STATED TASK: From the passage on encoding graphs, extract the span starting at "This redundancy, however, is" and ending at "the same graph.", copying it word for word.

[start READING TEXT]

This redundancy, however, is not required:  it suffices to describe an
arc in any one of the three places it can be described (either adjacent
node, or in a separate <gi>arc</gi> element).  Here is a less redundant
representation of the same graph.
<egXML xmlns="http://www.tei-c.org/ns/Examples"><graph type="undirected" xml:id="CUG3" order="5" size="4">
  <label>Airline Connections in Southwestern USA</label>
  <node xml:id="LAX3" degree="2" adj="#LVG3 #PHX3">
    <label>LAX3</label>
  </node>
  <node xml:id="LVG3" degree="2" adj="#PHX3">
    <label>LVG3</label>
  </node>
  <node xml:id="PHX3" degree="3" adj="#TUS3">
    <label>PHX3</label>
  </node>
  <node xml:id="TUS3" degree="1">
    <label>TUS3</label>
  </node>
  <node xml:id="CIB3" degree="0">
    <label>CIB3</label>
  </node>
</graph></egXML></p>
<p>Although in many cases the <gi>arc</gi> element is redundant (since
arcs can be described using the adjacency attributes of their adjacent
nodes), it has nevertheless been included in this module, in order to
allow the convenient specification of identifiers, display or
rendition information, and labels for each arc (using the attributes
<att>xml:id</att>, <att>rend</att>, and a child <gi>label</gi> element).</p>
<p>Next, let us modify the preceding graph by adding directionality to
the arcs. Specifically, we now think of the arcs as specifying selected
routes from one airport to another, as indicated by the direction of the
arrowheads in the following diagram.</p>
<p><graphic url="Images/graph2.jpg" width="70%"/></p>
<p>Here is an encoding of this graph, using the <gi>arc</gi> element to
designate the arcs.

[end READING TEXT]
[start SOURCE MATERIAL]

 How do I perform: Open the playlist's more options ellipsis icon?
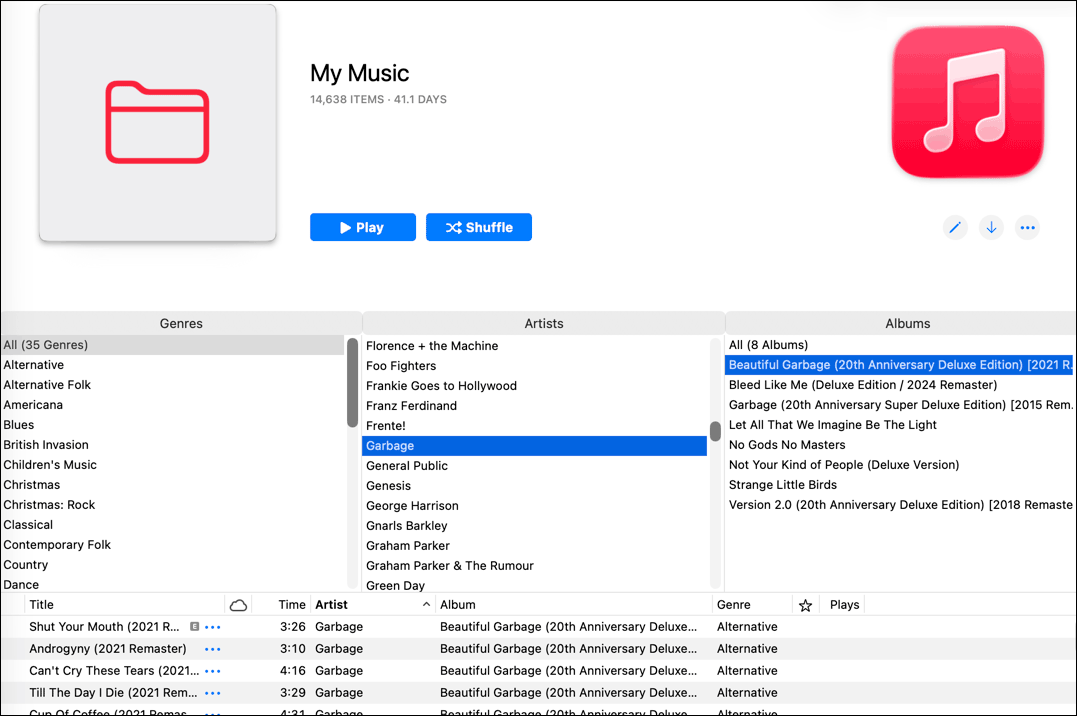coord(1027,227)
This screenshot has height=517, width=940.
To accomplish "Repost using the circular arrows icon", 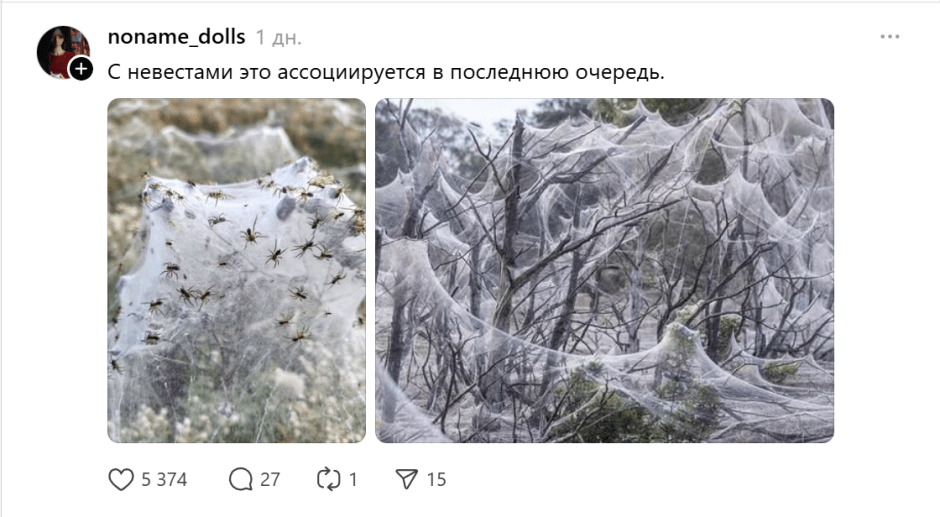I will point(329,479).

[end SOURCE MATERIAL]

OUTPUT:
This redundancy, however, is not required:  it suffices to describe an
arc in any one of the three places it can be described (either adjacent
node, or in a separate <gi>arc</gi> element).  Here is a less redundant
representation of the same graph.